***** SOURCE DOCUMENT *****

It is clear that Congress intended the Fair Labor Standards Act to
be broad in its scope. ``Breadth of coverage is vital to its mission.''
(Powell v. U.S. Cartridge Co., 339 U.S. 497.) An employer who claims an
exemption under the Act has the burden of showing that it applies.
(Walling v. General Industries Co., 330 U.S. 545; Mitchell v. Kentucky
Finance Co., 359 U.S. 290; Fleming v. Hawkeye Pearl Button Co., 113 F.

***** ENTRIES SUPPLIED *****

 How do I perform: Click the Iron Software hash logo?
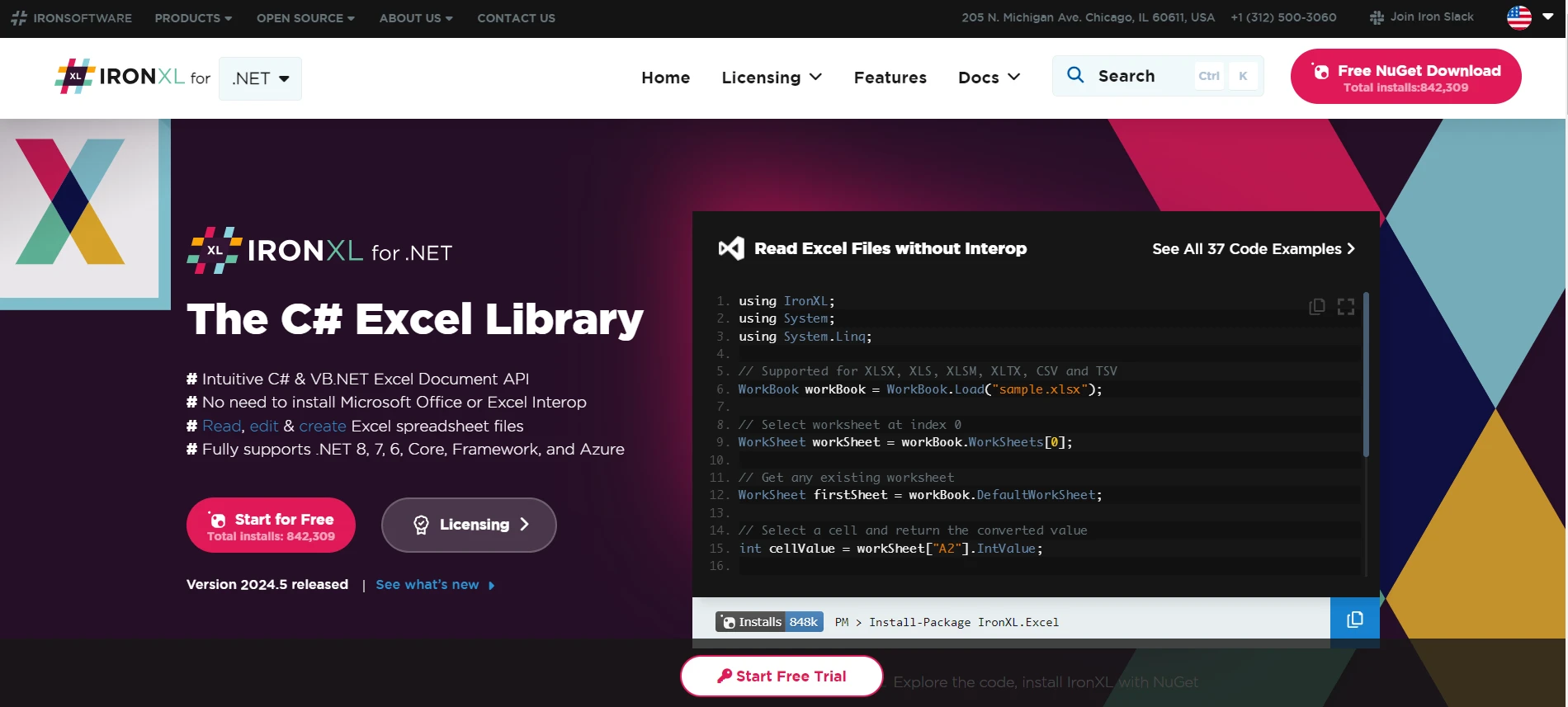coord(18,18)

*****
***** ENTRIES SUPPLIED *****

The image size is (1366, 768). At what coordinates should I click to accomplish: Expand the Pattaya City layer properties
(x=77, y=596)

*****

*EXERCISE REQUIREMENTS*
1 > In the passage on the Fair Labor Standards Act, translate this sentence into Spanish: "An employer who claims an exemption under the Act has the burden of showing that it applies."
2 > Answer these questions from the passage on the Fair Labor Standards Act:
(a) Which case is cited for the quotation "Breadth of coverage is vital to its mission"?
(b) Who bears the burden of showing that an exemption applies?
(c) What citation is given for Walling v. General Industries Co.?
3 > List every court case named in the passage on the Fair Labor Standards Act.

*SOLUTIONS*
1 > Un empleador que reclama una exención conforme a la Ley tiene la carga de demostrar que esta se aplica.

2 >
(a) Powell v. U.S. Cartridge Co.
(b) An employer who claims an exemption under the Act
(c) 330 U.S. 545

3 >
Powell v. U.S. Cartridge Co.
Walling v. General Industries Co.
Mitchell v. Kentucky Finance Co.
Fleming v. Hawkeye Pearl Button Co.